Allan also places effective and necessary emphasis on water located in the earth’s soil horizons. Soil contains a certain level of moisture which supports the growth of crops. This is different from the aquifer water usually found at lower levels in the ground. Soil water has a direct effect on food output, a factor often overlooked by environmentalists and water managers who discuss water stress in the Middle East. Taking soil water into account alters our understanding of water availability and hence of the world’s potential food production.

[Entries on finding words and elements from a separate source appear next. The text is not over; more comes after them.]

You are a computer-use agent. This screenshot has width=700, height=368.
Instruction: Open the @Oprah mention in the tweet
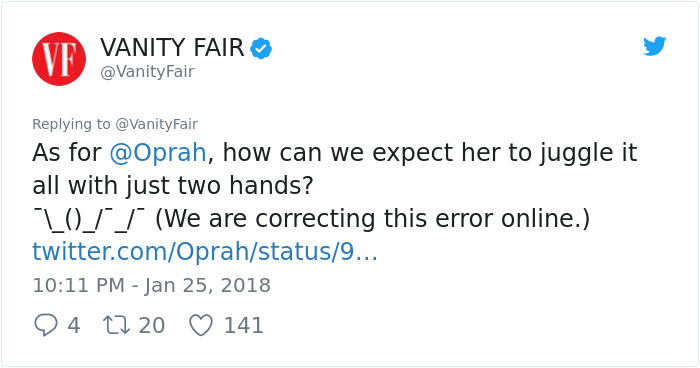click(158, 153)
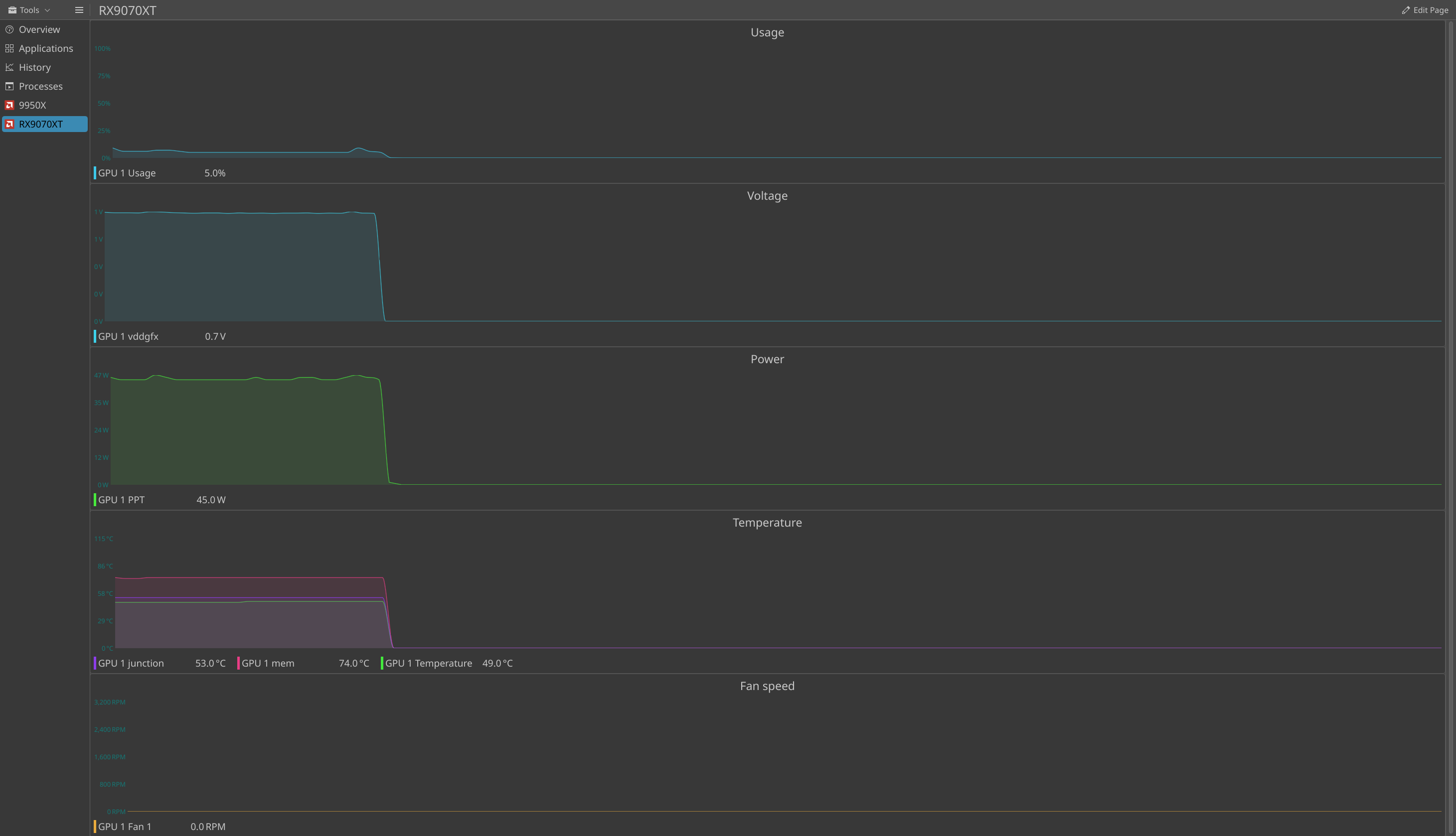Screen dimensions: 1456x836
Task: Click the GPU 1 Usage legend label
Action: point(127,173)
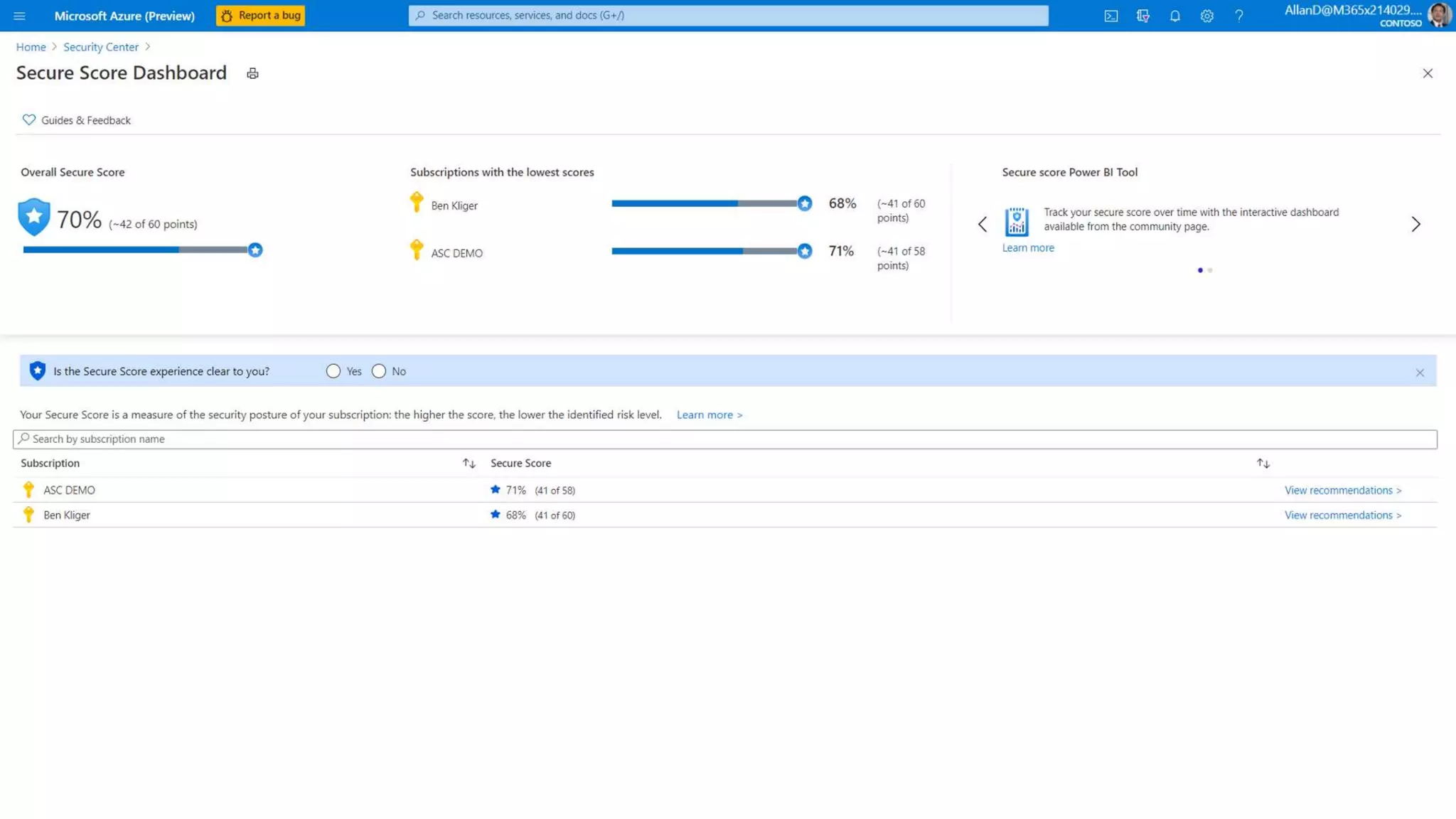Select the No radio button
This screenshot has width=1456, height=819.
(378, 371)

Culture is emerging as an important, long-neglected dimension of water management. Allan’s discussion of the Islamic perspective on water reflects his awareness that religion could play a significant role in water management in the largely Muslim Middle East. However, his analysis of this theme is at times cursory. For example, he states that Islam considers water a free good. Unmentioned, however, is the fact that the religious authorities in Saudi Arabia have settled the issue of charging for freshwater. They decreed that water cannot be charged for at source, in its natural state, but that the cost of delivering that water to homes, farms and industries can be charged for. Allan’s uncertainty about whether charges “for water in channels will become commonplace” (p. 113) is the more puzzling because consumers are charged for water in most Muslim countries, certainly in those that have a comprehensive water-delivery infrastructure and strong central government.
Allan states that the overwhelming majority of people living in Turkey, as well as in the Arab countries and Iran, are Muslims and are “imbued with precepts of Islam” (p. 174). This skirts the fact that for over fifty years Turkish governments have been diligent and militant in trying to suppress Islamic tendencies among their citizenry. One wonders how “imbued” Turks are with Islam and how much it influences their outlook on environmental and water issues.
The book is filled with numerous tables and charts that usefully summarise issues and debates, or help show the linkages between geopolitical, economic and social variables. These diagrams and the maps are eminently helpful, making the book “student friendly” and recommendable for senior undergraduate and graduate courses on the political economy and geography of water in the Middle East. Additional merits are the extensive bibliography and excellent index. A minor quibble is that the bolding so many words and the frequent changes of font sizes, often without self-evident or compelling reasons, may prove distracting to the reader.
Although I differ from Allan on the future response of nation states to water stress, believing that scarcity-induced conflict is more likely than he maintains, his encyclopaedic survey—the culmination of two decades’ research—must be hailed as a major contribution to our understanding in this area.